Wednesday, March 21, 2018

Evanston: fragmented

        Evening.
        I’m sitting before the lit fireplace.  
        Carol is in California for a couple of days on business.
        I was listening to Leonard Cohen’s final album, YOU WANT IT DARKER, recorded during the last year of his life as he was dying.  His voice is pretty much gone.  He speaks the words.  But I think it is one of his best.
        I am feeling fragmented:  Carol, GANNET, this condo, the one in Hilton Head.  And then I realized that fragmented is my normal state.  Perhaps the normal state of all of us almost always.
        Fragmented is not necessarily bad, if you can keep the core together.
        I have usually been fragmented by the love of solitude and the love of women without regret or by living where I did not want to be with regret.  If given the choice, I would not have been born in Saint Louis or spent most of the first two decades of my life there.  Or lived in Boston or Evanston.
        When I think back there may have been only one period when I was not fragmented and that was from when I left San Diego on November 2, 1974, in EGREGIOUS on my first attempt at Cape Horn until whatever date in March, 1976, when I met Suzanne in Auckland, New Zealand.  
        A year and a half out of seventy-six.
        On November 2, 1974, I left behind on the dock three women.  All beautiful, intelligent, charming and sexy.  They knew of one another.  For the preceding year I spent two nights a week with each and had Sunday to myself.  One was the woman I most regret not having married.  She and I were together off and on for seven years, but the timing was wrong.  Another was a Philippine/American of doe like grace.   And the third was an ex-wife with whom I shared great sex and a liking for classical music.  You would think that would be enough, but it wasn’t.
        They were all woman any man would desire, but I left them.  And I lost them.

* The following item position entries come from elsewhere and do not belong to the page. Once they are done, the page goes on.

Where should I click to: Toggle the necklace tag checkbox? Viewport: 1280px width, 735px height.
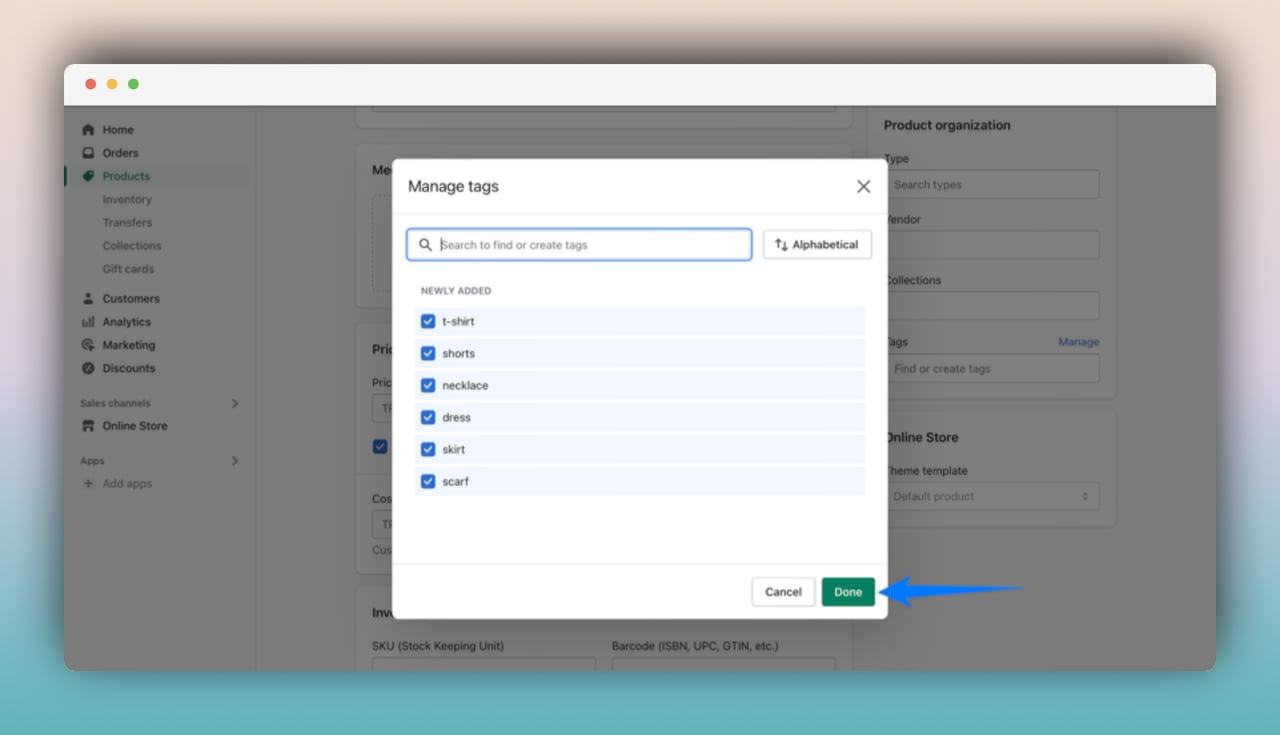[428, 385]
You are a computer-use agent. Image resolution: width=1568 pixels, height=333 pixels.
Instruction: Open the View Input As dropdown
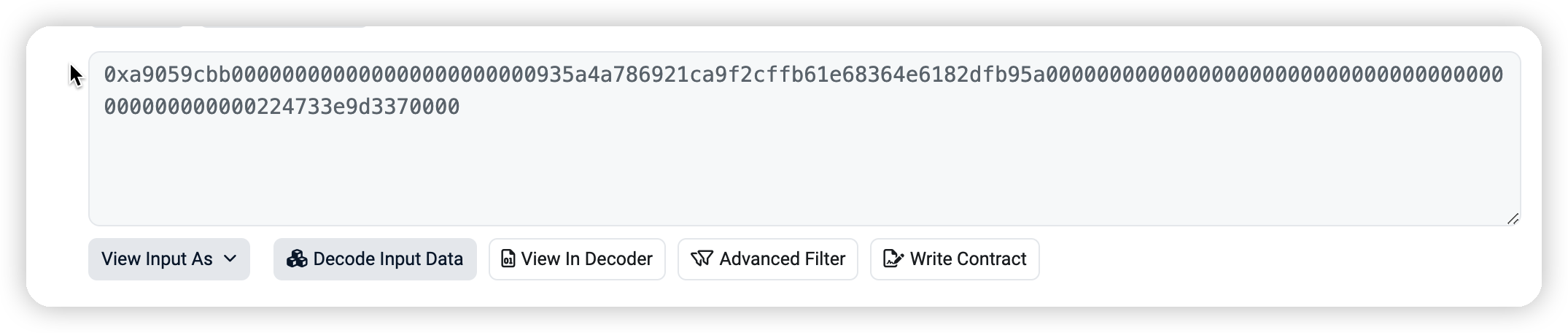[x=169, y=259]
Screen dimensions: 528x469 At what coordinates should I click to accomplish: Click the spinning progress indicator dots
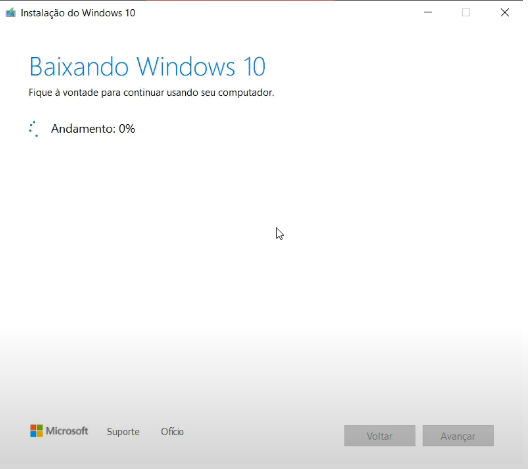click(34, 129)
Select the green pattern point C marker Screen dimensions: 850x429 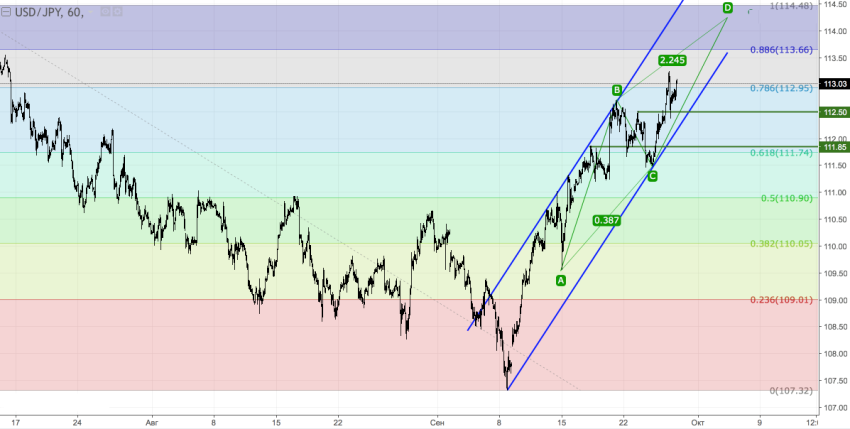coord(652,177)
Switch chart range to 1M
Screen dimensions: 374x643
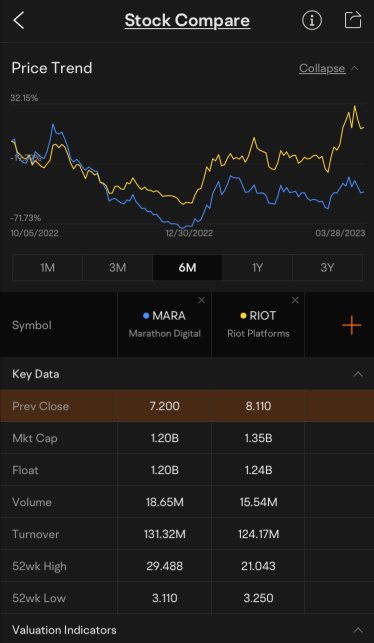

        As I wrote in STORM PASSAGE, that voyage was a matter of life and death--but then all of my voyages have been.  More it was a proving of Webb Chiles to Webb Chiles that he was what he thought he was.  And for that year and a half I was unfragmented.  Made pure sprit oddly by putting my flesh on the line.
        I am fragmented now more than I like to be.   
        If I live long enough to see Carol retire, life may become simpler again.